Psychologists Daniel Kahneman and Amos Tversky introduced the concept of cognitive bias in the early 1970’s. The term cognitive bias refers to a broad array of mistakes in human perception that lead to irrational conclusions and poor judgement. Kahneman won the Nobel Prize in Economics for applying his research into the psychology of decision making to economic theory. Much of Kahneman and Tversky’s research conclusions support the idea that our brains are designed to reduce mental effort. About a decade later, in related research, the Australian educational psychologist John Sweller coined the term, “cognitive load” to describe the impacts of mental effort on our ability to solve problems.
To reduce cognitive load, our brains take mental shortcuts. Psychologists refer to these mental shortcuts as heuristics. A heuristic (from the Ancient Greek: “find” or “discover”) is a rule-of-thumb that we substitute for the more cognitively demanding work of figuring something out from scratch. For example, if you have a method for fitting suitcases into the trunk of a car (e.g. put the largest cases in first), you’re applying a heuristic. I described a heuristic when I taught my daughters to estimate a 20% tip at restaurants by moving the decimal one place to the left on the total charge and then doubling the number to the left of the decimal.
Neural pathways in the prefrontal cortex become the literal shortcuts for the electrical currents we recognize as habits of thought. We are wired to interpret current situations according to the rules developed from prior experience. To our brains, the familiarity of prior experience amounts to following a well-traveled neural pathway. Being stuck in a rut may not get us where we want to go, but it feels safer than making a change. Creative solutions and insights often require getting out of neural ruts to break a pattern of thought, which is why a new solution often emerges from going for a walk or taking a shower instead of concentrating on the problem at hand.
As we age, it takes more effort to form new neural pathways. Perhaps we feel as though we have all the cognitive capability required to make our way in the world and so we stick to the comfortable neural pathways already in place. Whatever the cause, it just feels harder to learn new things (how to play a musical instrument, how to speak a new language, how to listen to people we disagree with etc.) as adults. The research suggests that reducing mental effort is a priority for our brains. The more complex and stressful our environment, the more our thoughts seek the refuge of our neural ruts.

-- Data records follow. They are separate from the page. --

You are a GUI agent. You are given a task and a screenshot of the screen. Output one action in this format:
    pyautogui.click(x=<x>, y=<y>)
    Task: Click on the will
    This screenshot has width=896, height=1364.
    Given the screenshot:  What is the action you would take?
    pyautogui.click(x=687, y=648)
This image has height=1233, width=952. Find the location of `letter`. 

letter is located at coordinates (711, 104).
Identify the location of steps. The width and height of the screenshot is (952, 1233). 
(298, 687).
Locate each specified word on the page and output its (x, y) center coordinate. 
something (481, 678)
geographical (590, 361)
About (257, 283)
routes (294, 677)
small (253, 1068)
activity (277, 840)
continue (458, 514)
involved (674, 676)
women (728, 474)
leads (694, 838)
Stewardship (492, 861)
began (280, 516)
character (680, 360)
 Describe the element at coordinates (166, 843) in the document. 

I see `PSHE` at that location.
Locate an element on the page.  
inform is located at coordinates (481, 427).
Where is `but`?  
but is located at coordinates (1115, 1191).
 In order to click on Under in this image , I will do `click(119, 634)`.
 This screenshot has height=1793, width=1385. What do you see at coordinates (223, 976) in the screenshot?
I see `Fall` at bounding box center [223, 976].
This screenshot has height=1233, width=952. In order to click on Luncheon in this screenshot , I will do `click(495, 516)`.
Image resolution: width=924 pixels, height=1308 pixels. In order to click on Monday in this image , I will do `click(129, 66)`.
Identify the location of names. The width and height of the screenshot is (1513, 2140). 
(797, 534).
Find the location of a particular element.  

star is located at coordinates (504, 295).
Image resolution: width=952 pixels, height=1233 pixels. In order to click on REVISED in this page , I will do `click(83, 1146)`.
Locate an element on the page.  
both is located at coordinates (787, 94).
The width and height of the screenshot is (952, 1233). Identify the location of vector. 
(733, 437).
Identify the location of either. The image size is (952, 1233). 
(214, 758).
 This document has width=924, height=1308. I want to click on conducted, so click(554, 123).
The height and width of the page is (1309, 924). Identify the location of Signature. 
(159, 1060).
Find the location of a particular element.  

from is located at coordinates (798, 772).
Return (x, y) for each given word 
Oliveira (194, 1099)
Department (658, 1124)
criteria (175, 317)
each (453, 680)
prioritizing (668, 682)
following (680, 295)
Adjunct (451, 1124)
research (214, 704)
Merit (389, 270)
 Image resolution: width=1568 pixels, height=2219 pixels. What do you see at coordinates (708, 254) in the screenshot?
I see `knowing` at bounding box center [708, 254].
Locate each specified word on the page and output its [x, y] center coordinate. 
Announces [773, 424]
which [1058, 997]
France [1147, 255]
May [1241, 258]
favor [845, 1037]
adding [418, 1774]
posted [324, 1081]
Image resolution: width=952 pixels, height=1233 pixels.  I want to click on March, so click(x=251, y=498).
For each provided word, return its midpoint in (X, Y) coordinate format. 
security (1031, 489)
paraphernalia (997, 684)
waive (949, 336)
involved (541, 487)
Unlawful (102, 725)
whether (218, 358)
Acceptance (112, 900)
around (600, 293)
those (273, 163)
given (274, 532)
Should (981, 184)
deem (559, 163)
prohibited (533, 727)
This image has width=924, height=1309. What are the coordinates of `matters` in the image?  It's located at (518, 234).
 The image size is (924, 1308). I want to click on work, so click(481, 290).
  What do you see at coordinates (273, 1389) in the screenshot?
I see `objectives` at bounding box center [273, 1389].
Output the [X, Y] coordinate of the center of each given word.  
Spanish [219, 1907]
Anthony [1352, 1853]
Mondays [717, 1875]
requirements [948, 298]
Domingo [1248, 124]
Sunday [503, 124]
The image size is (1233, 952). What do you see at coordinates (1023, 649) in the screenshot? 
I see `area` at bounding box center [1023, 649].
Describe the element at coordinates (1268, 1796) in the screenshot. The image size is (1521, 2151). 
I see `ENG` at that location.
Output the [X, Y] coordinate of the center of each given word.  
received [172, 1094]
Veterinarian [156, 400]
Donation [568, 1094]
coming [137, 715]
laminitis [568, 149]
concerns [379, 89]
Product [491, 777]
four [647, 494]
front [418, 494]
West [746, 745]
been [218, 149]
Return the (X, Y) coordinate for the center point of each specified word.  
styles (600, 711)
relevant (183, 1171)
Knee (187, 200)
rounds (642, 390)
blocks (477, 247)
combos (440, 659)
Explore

Here’s the good news. According to research on neuroplasticity, we can continue to develop neural pathways as we age by challenging our brains. One way to challenge your brain is to reframe the questions you’re asking about a situation that you want to change. In his 2017 book, Tinker Dabble Doodle Try, Harvard psychiatrist and brain-image researcher Srini Pillay recommends changing your questions as a way to shift focus and get unstuck (p. 128). Pillay tells the story of Serena Williams’ comeback against Victoria Azarenka during the 2012 U.S. Open tennis tournament. Williams described her thinking in an interview after the match. When asked about the moment when she was down by two games in the last set, Williams explained that instead of wondering about her probability of losing, she focused on the question, “What will it take to win?” She calculated that she would need twelve more points and made it her mission to achieve her goal one point at a time.